Prompt Injection Detector Plugin¶

The prompt_injection plugin provides the detect_prompt_injection tool. It accepts arbitrary text content and uses an LLM agent to determine whether the text contains prompt injection attempts, returning a structured verdict and a list of evidence items.

Quick start¶

Ensure your settings declare an LLM and point the tool at it:

# ~/.config/aifred-tk/settings.yml
llms:
  my-llm:
    provider: openai
    model: gpt-4o-mini

tools:
  detect_prompt_injection:
    llm:
      type: ref
      ref: my-llm

Then invoke the tool:

aifred-tk detect_prompt_injection --content "Ignore all previous instructions and..."

Configuration¶

LLM setting¶

The tools.detect_prompt_injection.llm key is required. It accepts a reference to a named LLM or an inline definition. See LLMs for the full format.

# Reference a named LLM
tools:
  detect_prompt_injection:
    llm:
      type: ref
      ref: my-llm

# Or define inline
tools:
  detect_prompt_injection:
    llm:
      type: custom
      provider: anthropic
      model: claude-haiku-4-5-20251001

Enabling and disabling¶

The tool respects the standard enabled flag:

tools:
  detect_prompt_injection:
    enabled: false

Usage¶

CLI¶

aifred-tk detect_prompt_injection --content TEXT

Option	Description
`--content TEXT`	Text to analyze for prompt injection attempts.

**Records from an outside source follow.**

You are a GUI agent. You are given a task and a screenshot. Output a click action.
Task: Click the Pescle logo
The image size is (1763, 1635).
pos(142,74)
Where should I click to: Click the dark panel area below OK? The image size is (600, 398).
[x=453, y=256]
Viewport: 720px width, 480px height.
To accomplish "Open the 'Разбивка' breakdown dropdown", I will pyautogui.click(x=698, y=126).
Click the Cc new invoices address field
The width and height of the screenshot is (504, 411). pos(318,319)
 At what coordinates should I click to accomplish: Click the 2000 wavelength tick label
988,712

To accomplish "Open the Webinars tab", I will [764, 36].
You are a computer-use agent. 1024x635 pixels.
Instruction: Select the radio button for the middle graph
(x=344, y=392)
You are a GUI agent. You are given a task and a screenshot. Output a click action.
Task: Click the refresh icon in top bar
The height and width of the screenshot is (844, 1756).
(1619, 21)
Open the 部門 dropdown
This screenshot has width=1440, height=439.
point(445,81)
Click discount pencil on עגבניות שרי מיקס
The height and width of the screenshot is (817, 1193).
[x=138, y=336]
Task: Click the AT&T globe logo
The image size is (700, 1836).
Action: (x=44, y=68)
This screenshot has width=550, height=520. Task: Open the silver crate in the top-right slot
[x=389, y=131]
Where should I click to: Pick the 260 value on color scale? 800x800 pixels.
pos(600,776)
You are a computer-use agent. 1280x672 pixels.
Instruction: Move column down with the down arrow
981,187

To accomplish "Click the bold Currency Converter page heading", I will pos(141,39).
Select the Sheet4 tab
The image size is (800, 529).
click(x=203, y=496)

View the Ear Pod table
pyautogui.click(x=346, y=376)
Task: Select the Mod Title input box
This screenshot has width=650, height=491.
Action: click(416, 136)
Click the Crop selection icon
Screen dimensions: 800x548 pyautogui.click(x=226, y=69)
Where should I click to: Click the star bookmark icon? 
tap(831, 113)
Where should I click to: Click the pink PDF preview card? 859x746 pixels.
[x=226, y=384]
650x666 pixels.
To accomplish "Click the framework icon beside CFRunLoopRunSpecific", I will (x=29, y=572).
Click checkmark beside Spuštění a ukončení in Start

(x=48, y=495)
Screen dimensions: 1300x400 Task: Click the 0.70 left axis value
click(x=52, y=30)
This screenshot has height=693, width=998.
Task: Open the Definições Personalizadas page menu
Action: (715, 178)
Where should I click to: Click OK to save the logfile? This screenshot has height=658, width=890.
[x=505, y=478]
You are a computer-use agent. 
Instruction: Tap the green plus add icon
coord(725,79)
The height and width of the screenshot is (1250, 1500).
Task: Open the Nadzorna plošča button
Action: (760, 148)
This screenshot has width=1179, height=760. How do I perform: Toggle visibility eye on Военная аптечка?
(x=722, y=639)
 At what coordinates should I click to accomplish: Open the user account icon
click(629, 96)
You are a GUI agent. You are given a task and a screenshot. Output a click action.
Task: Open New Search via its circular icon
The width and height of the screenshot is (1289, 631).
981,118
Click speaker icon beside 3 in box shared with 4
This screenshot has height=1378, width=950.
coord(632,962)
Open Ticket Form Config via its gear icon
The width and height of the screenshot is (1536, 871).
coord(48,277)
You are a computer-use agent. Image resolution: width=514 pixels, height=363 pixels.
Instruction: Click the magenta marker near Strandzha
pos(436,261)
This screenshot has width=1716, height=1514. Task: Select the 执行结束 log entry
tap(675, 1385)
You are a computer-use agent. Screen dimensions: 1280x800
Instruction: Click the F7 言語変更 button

Maximum 50,000 characters. Required.

MCP¶

The tool is registered automatically when the MCP server starts. Invoke it as aifred_detect_prompt_injection with the required content argument.

Output¶

Success¶

Returns a structured verdict and a list of evidence items:

{
  "verdict": "certain",
  "evidences": [
    {
      "description": "Direct override attempt: 'Ignore all previous instructions'",
      "confidence": 0.98
    }
  ]
}

{
  "verdict": "no_evidence",
  "evidences": []
}

Verdict	Meaning
`no_evidence`	No injection patterns detected.
`suspicious`	Possible injection; not conclusive.
`certain`	Clear injection attempt identified.

Each evidence item has:

Field	Type	Description
`description`	`string`	Human-readable explanation of the detected pattern.
`confidence`	`number`	Score in [0, 1] indicating the agent's confidence for this evidence item.

Error¶

{"status": "error", "message": "Agent error: <provider error details>"}

Detection scope¶

The agent is prompted to detect the following injection categories:

Direct injections — explicit overrides such as "ignore previous instructions" or "disregard your system prompt".
Encoded injections — attempts obfuscated via base64, URL encoding, Unicode tricks, homoglyph substitution, or similar techniques.
Creative and poetic reformulations — injections disguised as stories, poems, or metaphors that restate override commands indirectly.
Non-English injections — override attempts written in languages other than English, relying on translation or normalization by the target model.

Security note¶

The content under analysis is wrapped in <content_to_analyze> XML isolation markers before being forwarded to the agent. This prevents the analyzed text from influencing the agent's own instruction layer — the tool is safe to use on untrusted input.